■ Given data:
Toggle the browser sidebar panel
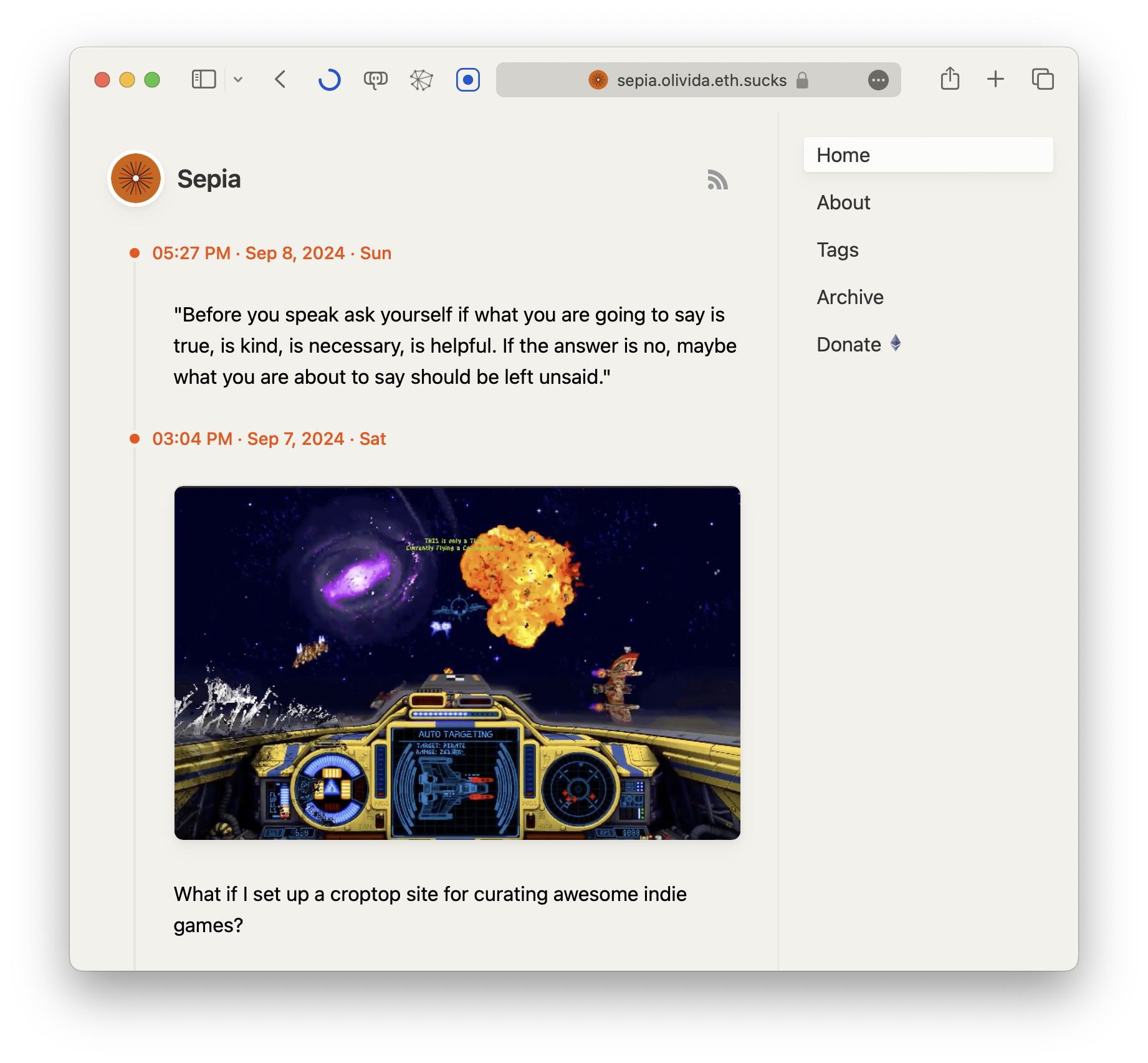 [204, 80]
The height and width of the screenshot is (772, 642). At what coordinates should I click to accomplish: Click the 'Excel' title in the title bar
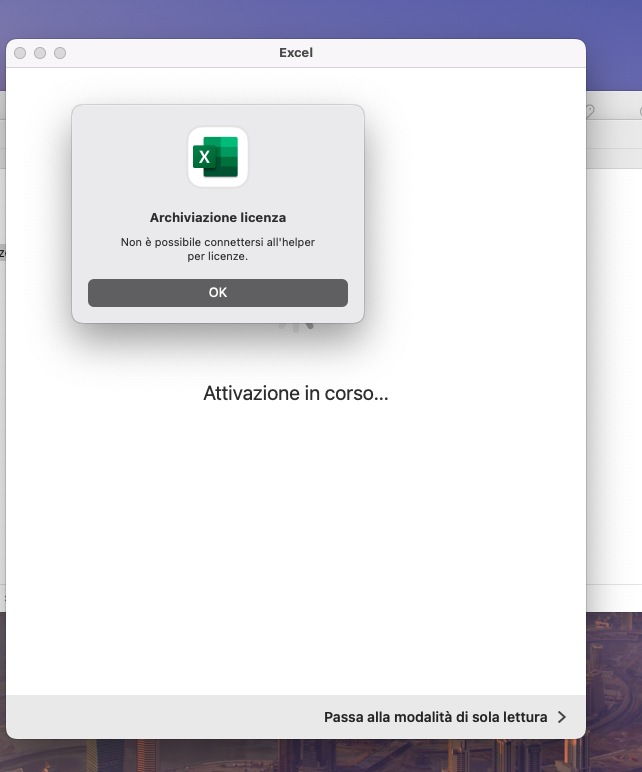(x=296, y=53)
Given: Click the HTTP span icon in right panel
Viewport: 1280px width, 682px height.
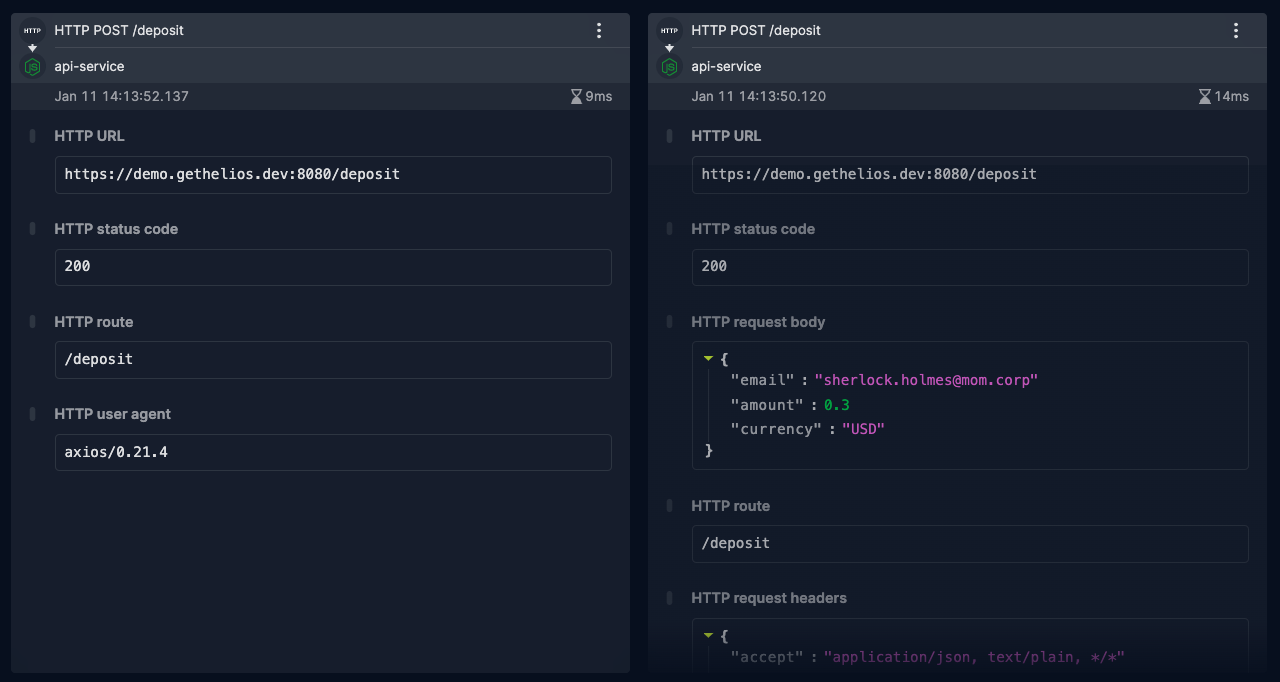Looking at the screenshot, I should tap(669, 31).
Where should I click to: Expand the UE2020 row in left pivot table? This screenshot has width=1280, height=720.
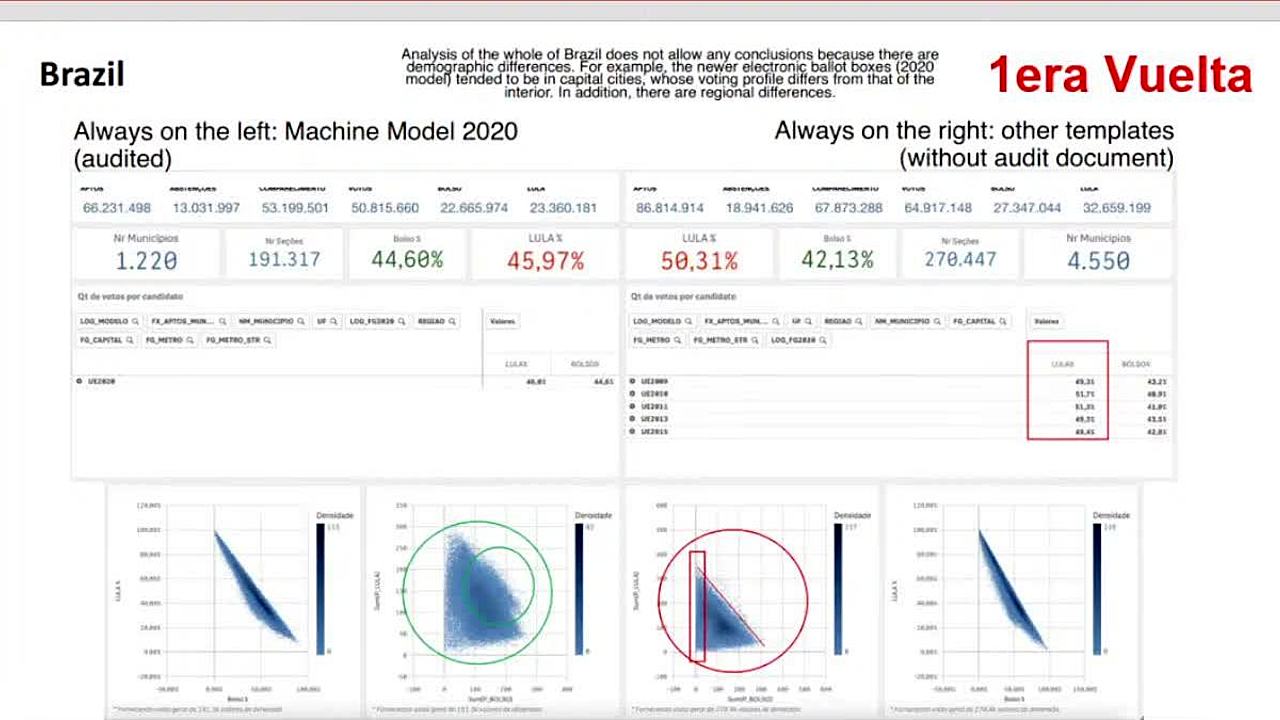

■ Given problem:
Copy out every line of the entries above word for word, omitting the pictures.

■ Answer in full:
Toggle the browser sidebar panel
 [204, 80]
The height and width of the screenshot is (772, 642). At what coordinates should I click to accomplish: Click the 'Excel' title in the title bar
(x=296, y=53)
Given: Click the HTTP span icon in right panel
Viewport: 1280px width, 682px height.
Looking at the screenshot, I should tap(669, 31).
Where should I click to: Expand the UE2020 row in left pivot table? This screenshot has width=1280, height=720.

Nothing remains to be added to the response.